Após o golpe, Brasil viveu seu êxodo extemporâneo

Um novo perfil de eleitor aponta no horizonte da terra devastada que se tornou o Brasil: o eleitor do exterior; o país viveu um verdadeiro êxodo com o golpe e o número de eleitores no estrangeiro é o termômetro deste fenômeno: aumentou 41%

Após o golpe, Brasil viveu seu êxodo extemporâneo
Após o golpe, Brasil viveu seu êxodo extemporâneo

247 – Um novo perfil de eleitor aponta no horizonte da terra devastada que se tornou o Brasil: o eleitor do exterior. O país viveu um verdadeiro êxodo com o golpe e o número de eleitores no estrangeiro é o termômetro deste fenômeno: aumentou 41%.

“Eliane Bacelo, 55, não vota há 28 anos, desde que emigrou com a família do Rio de Janeiro para os Estados Unidos, primeiro para Nova York e depois para Fort Lauderdale, cidade ao norte de Miami, na Flórida. Ela conta que não se achava no direito de opinar, por viver em outro país. Neste ano, preocupada com o que chama de caos no Brasil, mudou de ideia. Regularizou o título, assim como o marido. O casal faz parte dos 500.729 mil eleitores brasileiros no exterior que estão aptos para votar nas eleições presidenciais deste ano, de acordo com dados do cartório da zona eleitoral do exterior do TRE-DF, responsável pelo atendimento de todos os eleitores domiciliados fora do país.

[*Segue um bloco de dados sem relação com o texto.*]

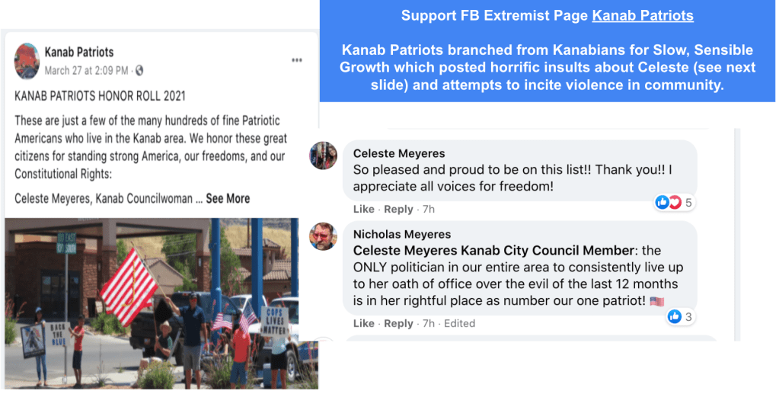Screen dimensions: 779x420
Task: Expand the post with See More
Action: coord(228,198)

O número é semelhante ao eleitorado de São José dos Campos, no interior paulista, que tem cerca de 509 mil eleitores. Comparado a 2014, quando eram 354.184 mil eleitores fora do país, o crescimento foi de 41%. Juliana Bandeira, chefe do cartório, informa que apenas em 2018 foram processadas mais de 77 mil solicitações de alistamento ou transferência eleitoral por meio do sistema Título Net Exterior. Para o professor de relações exteriores da UERJ Maurício Santoro um crescimento expressivo do eleitorado fora do país pode ser reflexo do aumento de brasileiros no exterior e da preocupação com o cenário do país.”